7. The method of claim 3,
wherein the classifying of the type of arrhythmia further includes:
performing global max pooling and global average pooling in parallel on the final feature map through a global max pooling layer and a global average pooling layer; and
performing concatenation of pooling results, which are respectively output through the global max pooling layer and the global average pooling layer, through the connection layer.
8. A computing device comprising:
one or more processors;
a memory storing one or more programs executed by the one or more processors;
a signal obtaining module configured to obtain a 12-lead electrocardiogram signal;
a signal analysis module configured to output an analysis result for the 12-lead electrocardiogram signal using a machine learning-based technology from the 12-lead electrocardiogram signal; and
a result provision module configured to generate information necessary for arrhythmia classification and diagnosis based on the analysis result.
9. The computing device of claim 8,
wherein the classification module is configured to receive the 12-lead electrocardiogram signal and is configured to be trained to classify arrhythmia information based on the 12-lead electrocardiogram signal.
10. The computing device of claim 9,
wherein the artificial neural network model includes:
an initial feature block configured to output an initial feature map through a convolution operation based on the input 12-lead electrocardiogram signal;
an attention block configured to output a focused feature map through an element-wise weighting operation based on the initial feature map output from the initial feature block;
a residual block configured to output a deep feature map through a shortcut operation based on the initial feature map output from the initial feature block;
a sum block configured to sum the focused feature map output from the attention block and the deep feature map output from the residual block to output a final feature map; and
a classification block configured to classify a type of arrhythmia based on the final feature map output from the sum block,
wherein the information required for the arrhythmia classification and diagnosis includes the type of the classified arrhythmia, the estimated probability, and the input 12-lead electrocardiogram signal.

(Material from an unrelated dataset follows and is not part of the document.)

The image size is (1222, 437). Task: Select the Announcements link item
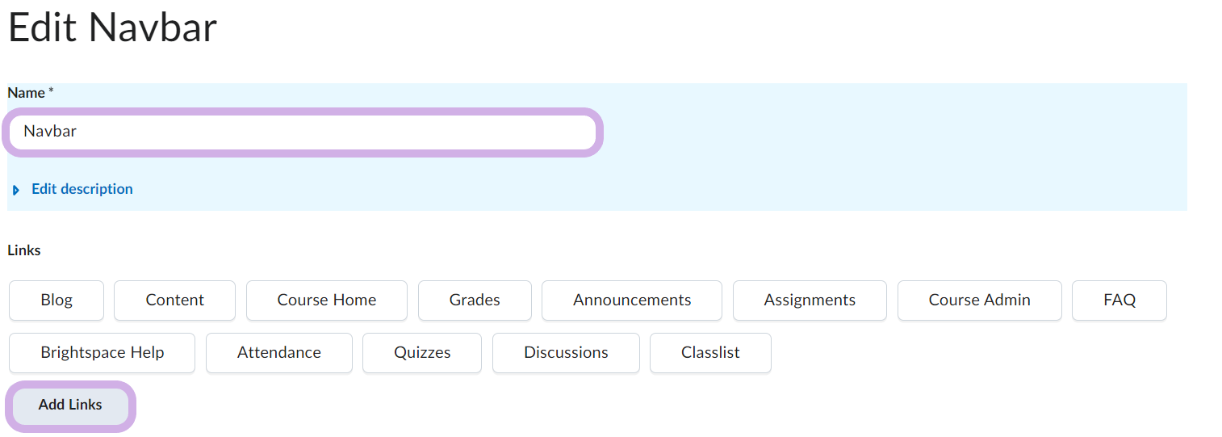632,300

11. The computing device of claim 10,
wherein the attention block is configured to perform maximum pooling and average pooling in parallel through a maximum pooling layer and an average pooling layer on the initial feature map output from the initial feature block, perform summation of pooling results, which are respectively output through the maximum pooling layer and the average pooling layer, through a first summation layer to output a weighted feature map, and perform summation between the initial feature map and the weighted feature map through a second summation layer to output a focused feature map.
12. The computing device of claim 11,
wherein the residual block is configured to include N short residual blocks sequentially connected to reflect features of the initial feature map output from the initial feature block, wherein N is a natural number greater than or equal to 2, and
the N short residual blocks are configured to receive a previous feature map, which is a feature map output from an (N-1)-th short residual block, output a new feature map from the previous feature map through a convolution layer, and sum the previous feature map and the new feature map through a third summation layer to output the summation result.

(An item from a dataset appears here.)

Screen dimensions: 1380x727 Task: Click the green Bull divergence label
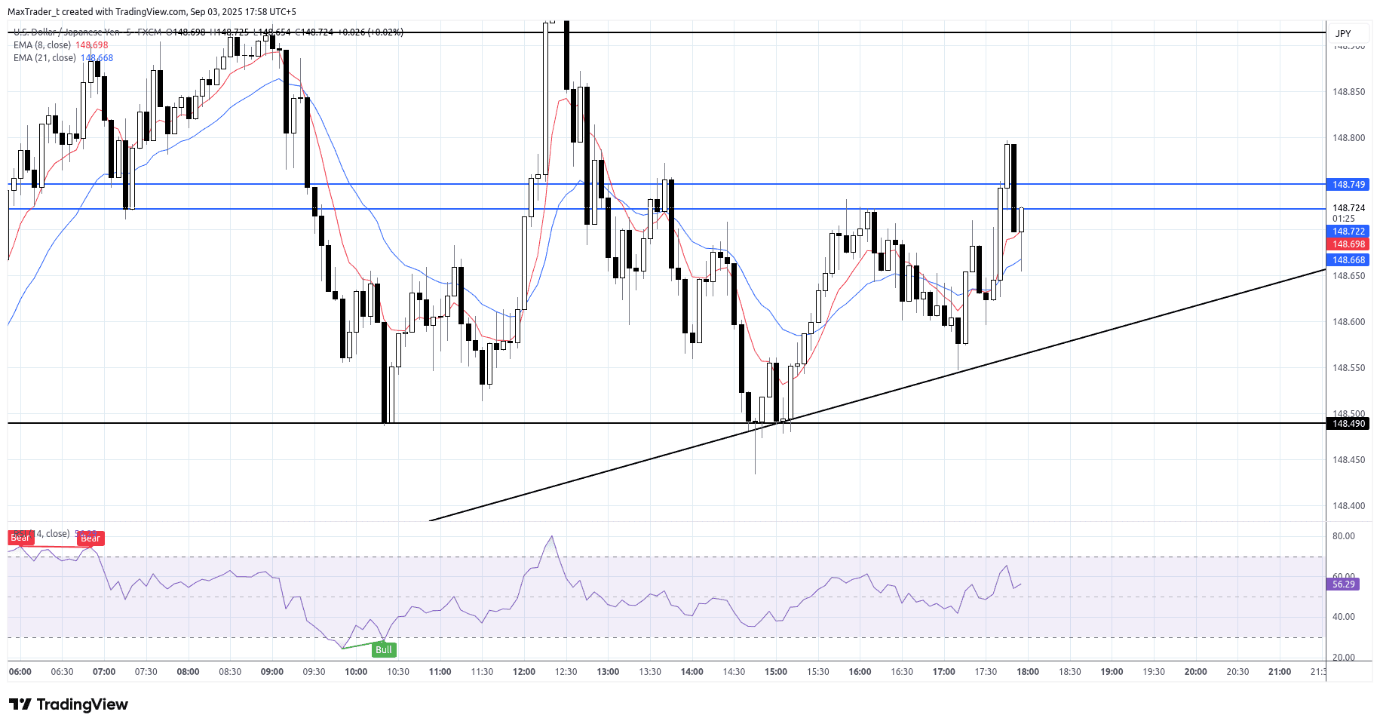[384, 650]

13. The computing device of claim 12,
wherein the first summation layer and the third summation layer use element-wise sum, and
the second summation layer uses element-wise multiplication.
14. The computing device of claim 10,
wherein the classification block is configured to perform global max pooling and global average pooling in parallel through a global max pooling layer and a global average pooling layer on the final feature map, and perform concatenation of pooling results, which are respectively output through the global max pooling layer and the global average pooling layer, through the connection layer.